### TASK OBJECTIVE:
Report back every line from the entries below in which the word "computer" occurs.
BEGIN
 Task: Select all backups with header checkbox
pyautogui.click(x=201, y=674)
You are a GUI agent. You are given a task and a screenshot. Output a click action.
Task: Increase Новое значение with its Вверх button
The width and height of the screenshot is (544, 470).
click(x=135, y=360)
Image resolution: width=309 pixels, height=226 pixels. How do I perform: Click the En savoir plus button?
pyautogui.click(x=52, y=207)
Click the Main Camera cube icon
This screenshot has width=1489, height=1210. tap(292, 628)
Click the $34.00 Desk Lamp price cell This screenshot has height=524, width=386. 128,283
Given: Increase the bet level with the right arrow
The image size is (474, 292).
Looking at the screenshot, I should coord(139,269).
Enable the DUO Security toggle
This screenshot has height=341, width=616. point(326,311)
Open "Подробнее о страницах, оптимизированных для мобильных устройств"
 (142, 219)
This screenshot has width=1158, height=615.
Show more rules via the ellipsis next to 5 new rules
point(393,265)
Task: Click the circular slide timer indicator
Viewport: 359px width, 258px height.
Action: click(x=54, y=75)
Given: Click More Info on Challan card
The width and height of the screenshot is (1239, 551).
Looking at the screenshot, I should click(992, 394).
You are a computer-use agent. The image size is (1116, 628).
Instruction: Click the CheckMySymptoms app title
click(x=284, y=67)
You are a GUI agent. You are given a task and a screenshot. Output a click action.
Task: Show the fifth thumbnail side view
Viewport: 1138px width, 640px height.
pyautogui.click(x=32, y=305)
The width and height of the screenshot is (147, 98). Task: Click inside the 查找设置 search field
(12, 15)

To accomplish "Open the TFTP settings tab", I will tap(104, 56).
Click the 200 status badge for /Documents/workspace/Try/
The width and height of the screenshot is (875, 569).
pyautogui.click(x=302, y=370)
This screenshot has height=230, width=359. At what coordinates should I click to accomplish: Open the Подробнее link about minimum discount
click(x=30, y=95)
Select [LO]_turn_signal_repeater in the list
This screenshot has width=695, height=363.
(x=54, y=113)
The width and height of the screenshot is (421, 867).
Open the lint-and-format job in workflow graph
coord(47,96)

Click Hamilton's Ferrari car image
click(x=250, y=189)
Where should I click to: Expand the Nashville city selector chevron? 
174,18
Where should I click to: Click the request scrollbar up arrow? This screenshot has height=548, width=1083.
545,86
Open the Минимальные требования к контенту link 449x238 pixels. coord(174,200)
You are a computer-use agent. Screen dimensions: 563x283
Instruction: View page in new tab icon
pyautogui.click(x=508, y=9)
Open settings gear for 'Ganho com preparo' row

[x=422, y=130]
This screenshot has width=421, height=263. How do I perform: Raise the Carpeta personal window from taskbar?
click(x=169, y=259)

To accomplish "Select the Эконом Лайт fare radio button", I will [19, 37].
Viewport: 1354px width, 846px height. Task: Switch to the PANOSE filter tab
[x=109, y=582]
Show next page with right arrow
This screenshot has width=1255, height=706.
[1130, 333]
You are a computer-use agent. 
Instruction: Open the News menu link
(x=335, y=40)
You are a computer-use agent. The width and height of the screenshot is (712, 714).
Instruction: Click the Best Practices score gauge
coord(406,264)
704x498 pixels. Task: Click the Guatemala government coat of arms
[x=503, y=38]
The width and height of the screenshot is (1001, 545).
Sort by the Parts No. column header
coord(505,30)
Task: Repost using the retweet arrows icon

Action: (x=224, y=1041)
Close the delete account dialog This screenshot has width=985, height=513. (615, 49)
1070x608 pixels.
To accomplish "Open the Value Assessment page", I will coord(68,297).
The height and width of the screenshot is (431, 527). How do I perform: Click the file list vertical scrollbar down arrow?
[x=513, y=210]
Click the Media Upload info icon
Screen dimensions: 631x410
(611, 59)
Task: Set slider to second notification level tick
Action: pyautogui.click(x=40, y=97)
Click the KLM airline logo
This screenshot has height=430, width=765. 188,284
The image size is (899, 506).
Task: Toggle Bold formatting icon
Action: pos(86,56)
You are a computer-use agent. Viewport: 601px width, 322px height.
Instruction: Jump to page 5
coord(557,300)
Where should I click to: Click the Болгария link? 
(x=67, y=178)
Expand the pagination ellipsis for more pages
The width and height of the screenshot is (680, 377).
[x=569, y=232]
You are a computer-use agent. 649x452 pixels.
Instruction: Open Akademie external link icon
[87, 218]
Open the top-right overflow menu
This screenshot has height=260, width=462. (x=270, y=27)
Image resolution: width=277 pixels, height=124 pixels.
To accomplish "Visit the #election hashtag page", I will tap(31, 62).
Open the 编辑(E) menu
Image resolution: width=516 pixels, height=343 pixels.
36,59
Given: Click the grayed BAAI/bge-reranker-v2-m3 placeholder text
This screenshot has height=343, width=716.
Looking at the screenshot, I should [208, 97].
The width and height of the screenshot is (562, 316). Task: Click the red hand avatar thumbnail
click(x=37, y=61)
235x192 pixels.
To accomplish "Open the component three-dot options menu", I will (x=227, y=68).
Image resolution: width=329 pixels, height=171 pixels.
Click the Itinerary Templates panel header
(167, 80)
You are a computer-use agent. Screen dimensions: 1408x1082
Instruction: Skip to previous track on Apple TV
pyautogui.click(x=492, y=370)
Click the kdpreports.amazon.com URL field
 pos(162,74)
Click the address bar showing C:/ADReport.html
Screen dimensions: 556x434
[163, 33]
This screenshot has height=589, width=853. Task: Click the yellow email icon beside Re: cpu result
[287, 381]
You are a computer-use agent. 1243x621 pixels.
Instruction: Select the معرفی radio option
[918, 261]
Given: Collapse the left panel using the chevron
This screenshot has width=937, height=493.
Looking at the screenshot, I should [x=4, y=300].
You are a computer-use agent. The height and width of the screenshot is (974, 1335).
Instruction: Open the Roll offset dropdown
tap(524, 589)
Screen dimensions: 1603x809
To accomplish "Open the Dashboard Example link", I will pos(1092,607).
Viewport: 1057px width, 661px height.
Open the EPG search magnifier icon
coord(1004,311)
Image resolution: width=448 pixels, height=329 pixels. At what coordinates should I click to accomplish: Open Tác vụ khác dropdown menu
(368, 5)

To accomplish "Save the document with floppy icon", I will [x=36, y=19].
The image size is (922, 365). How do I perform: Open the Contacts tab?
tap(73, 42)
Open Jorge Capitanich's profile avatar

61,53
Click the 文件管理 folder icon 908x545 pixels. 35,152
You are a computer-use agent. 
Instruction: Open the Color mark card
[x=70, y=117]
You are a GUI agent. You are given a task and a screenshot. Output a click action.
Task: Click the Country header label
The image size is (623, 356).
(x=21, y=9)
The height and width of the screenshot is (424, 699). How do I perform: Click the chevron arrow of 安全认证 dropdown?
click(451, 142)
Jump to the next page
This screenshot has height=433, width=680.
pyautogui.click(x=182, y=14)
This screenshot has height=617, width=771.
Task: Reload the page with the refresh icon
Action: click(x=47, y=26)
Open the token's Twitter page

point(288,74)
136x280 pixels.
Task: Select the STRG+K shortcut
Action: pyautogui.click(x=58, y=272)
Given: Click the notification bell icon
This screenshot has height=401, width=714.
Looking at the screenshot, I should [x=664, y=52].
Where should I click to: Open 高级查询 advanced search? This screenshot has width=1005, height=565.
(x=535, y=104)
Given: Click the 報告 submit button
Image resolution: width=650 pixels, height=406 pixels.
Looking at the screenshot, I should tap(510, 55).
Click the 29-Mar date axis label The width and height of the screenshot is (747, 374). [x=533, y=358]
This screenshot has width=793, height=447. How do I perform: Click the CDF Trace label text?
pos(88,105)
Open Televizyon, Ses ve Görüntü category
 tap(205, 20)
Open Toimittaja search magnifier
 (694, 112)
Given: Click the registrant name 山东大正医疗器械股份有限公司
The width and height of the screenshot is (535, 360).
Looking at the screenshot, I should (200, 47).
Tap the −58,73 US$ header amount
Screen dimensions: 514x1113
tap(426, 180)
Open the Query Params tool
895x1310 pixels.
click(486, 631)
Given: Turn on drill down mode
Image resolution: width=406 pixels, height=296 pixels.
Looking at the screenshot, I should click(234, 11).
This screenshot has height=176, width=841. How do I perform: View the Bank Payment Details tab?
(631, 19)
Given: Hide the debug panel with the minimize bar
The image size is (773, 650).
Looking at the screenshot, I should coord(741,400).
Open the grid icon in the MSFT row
END
### WRITTEN ANSWER:
You are a computer-use agent. The image size is (1116, 628).
You are a computer-use agent. Screen dimensions: 563x283
You are a computer-use agent. 
You are a computer-use agent. The width and height of the screenshot is (712, 714).
You are a computer-use agent. Viewport: 601px width, 322px height.
You are a computer-use agent. 649x452 pixels.
You are a computer-use agent. Screen dimensions: 1408x1082
You are a computer-use agent. 1243x621 pixels.
You are a computer-use agent. The height and width of the screenshot is (974, 1335).
You are a computer-use agent. 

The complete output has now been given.